In order to make full use of the AI platform and build a smarter city, Hangzhou government established Statistics Resource Management Bureau in January, the first of its kind in China.
“More than 23 billion pieces of data from 59 departments have been pooled onto the AI platform,” said Zheng Ronxing, director of Statistics Resource Management Bureau. “Among them, 868 million pieces of data, covering four areas of real estate registration, business registration, investment projects and individual affairs, had been collected by the end of November.”
This information can be shared between government departments conveniently through the AI platform, which makes daily work more effective.
In the past, due to a failure to bridge information between different departments, people were required to get a permit from every department to get anything done. Now the AI platform makes things much easier than before. The government promises that citizens just need to go to the administrative office window once to complete all procedures.
Last week, the bureau announced an administrative data resource catalogue to the public, making it convenient for residents and enterprises to use. In the future, it is expected to gather more information from third-party organizations, making the data pool even more versatile.
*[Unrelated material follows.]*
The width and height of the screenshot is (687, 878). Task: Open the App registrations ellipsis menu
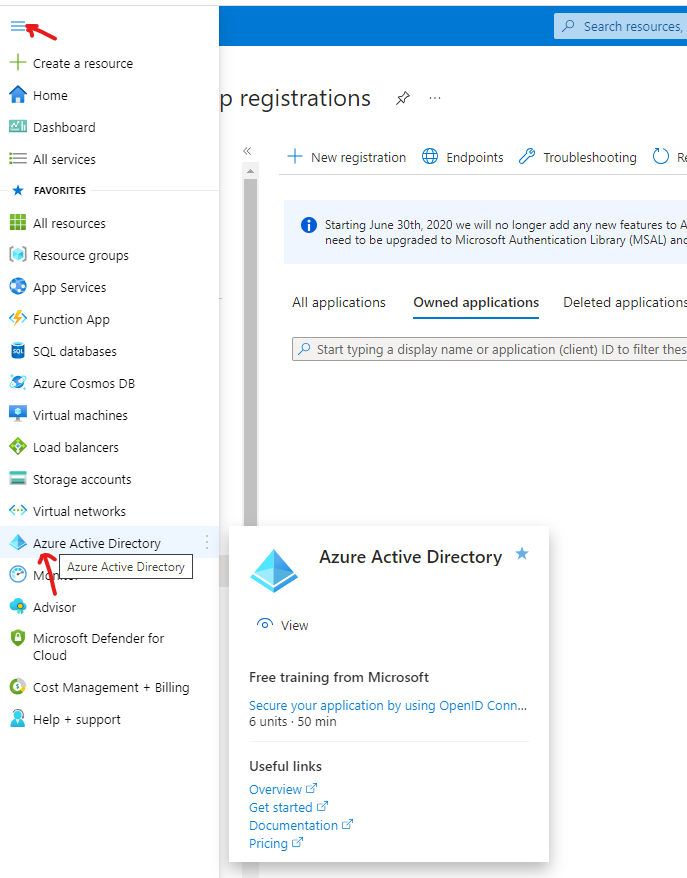pyautogui.click(x=435, y=98)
On the convention, another innovation from Hangzhou provided a new idea to build smart cities through the credit system.
Third-party credit scoring services provider Zhima Credit, an arm of Alibaba’s financial services affiliate Ant Financial Services Group, has formed partnerships with institutions like libraries and hospitals to provide more convenience to Hangzhou citizens.
It makes an effort to build “creditworthiness plus” mode in every aspect of life. Thus far, an online system for house rentals has already been created.
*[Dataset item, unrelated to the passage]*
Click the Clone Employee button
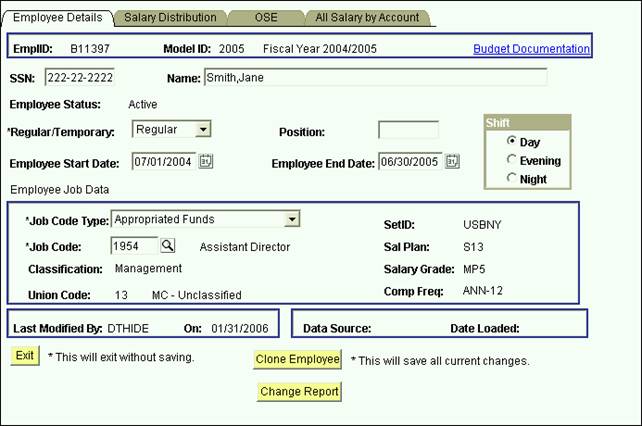642x426 pixels. (x=298, y=359)
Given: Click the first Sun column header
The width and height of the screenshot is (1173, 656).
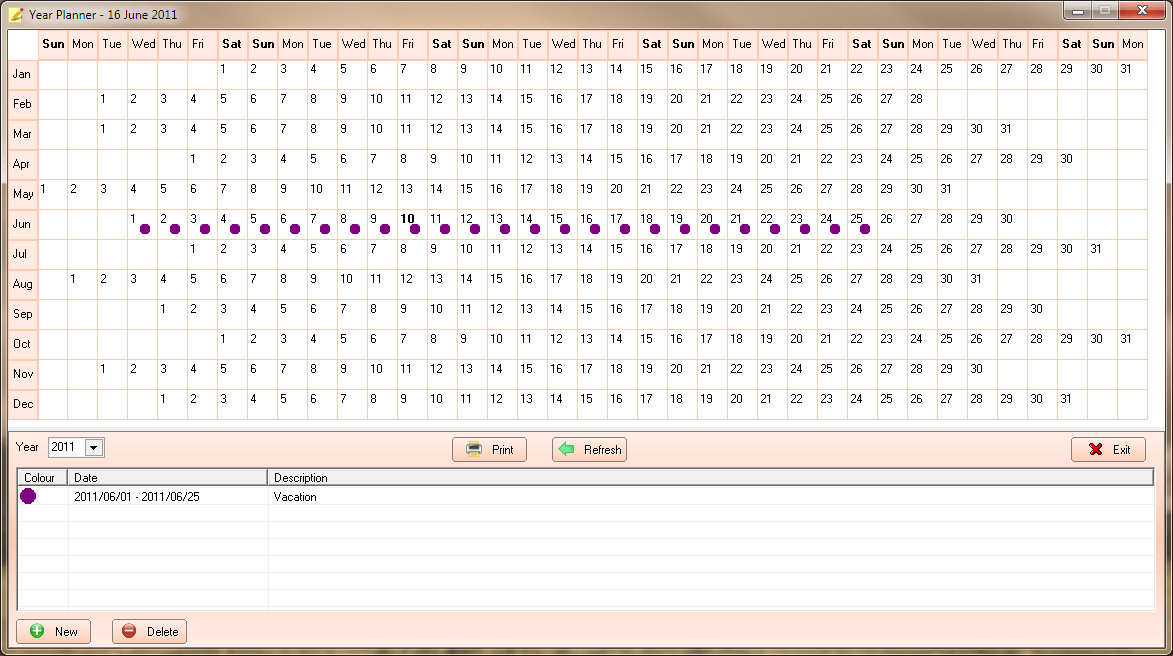Looking at the screenshot, I should (x=52, y=44).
Formerly, real estate agents dominated the rental market in the city. These companies lack a mature credit system comparable to Zhima Credit, and fraud and disputes are not unusual.
Now the new system covers apartments put up for rent from all sources. Information on apartments, user reviews, and credibility ratings of owners, renters and agents will all be shared.
Zhima Credit invested 1 billion yuan (US$151 million) to eliminate security deposits in the sharing economy, including housing rentals. It upgrades its deposit-free plan for customers with high credit scores and brings in insurance companies to provide support to service providers who do not charge any deposit from consumers.
“There is a long way to go, but Alibaba believes creditworthiness mode will be the mainstream for all cities in 10 years,” said Hu Tao, manager of Zhima Credit. “In the future, a deposit will no longer be required and certificates will gradually disappear.”
During the three-day council meeting, delegates also visited Alibaba Group, China Tea Museum, China Silk Museum and Hangzhou International Expo Center.
United Cities and Local Governments is the largest local government organization in the world. Founded in 2004, UCLG has a membership of more than 1,500 cities and 200 local governments in 130 countries and regions. It is now headquartered in Madrid, Spain.
This year, Hangzhou has cooperated with the UCLG to establish the Belt and Road Local Cooperation Organization to boost the development of “Belt and Road” Initiative in Asian area.